## What this task involves
Write out the data word for word and drop any picture you find.

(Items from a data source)
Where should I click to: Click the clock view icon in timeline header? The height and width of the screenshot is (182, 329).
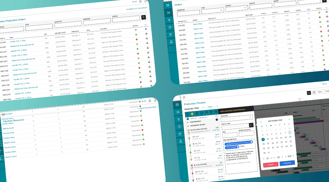[x=309, y=93]
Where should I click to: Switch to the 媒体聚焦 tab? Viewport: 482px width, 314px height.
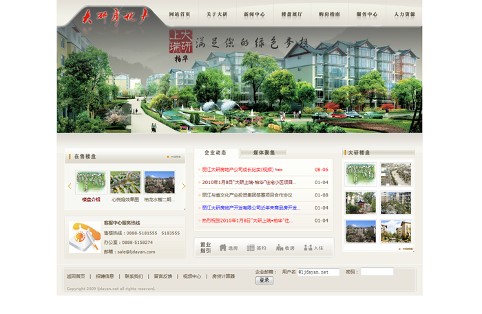pyautogui.click(x=264, y=153)
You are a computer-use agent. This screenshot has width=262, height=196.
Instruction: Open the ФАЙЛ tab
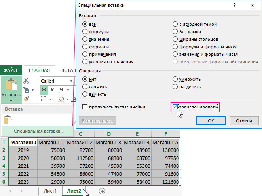tap(11, 70)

## Solution for this task
Where should I click to: Click the clock view icon in timeline header? The height and width of the screenshot is (182, 329).
[x=309, y=93]
Where should I click to: Switch to the 媒体聚焦 tab? Viewport: 482px width, 314px height.
pyautogui.click(x=264, y=153)
You are a computer-use agent. This screenshot has width=262, height=196.
Instruction: Open the ФАЙЛ tab
tap(11, 70)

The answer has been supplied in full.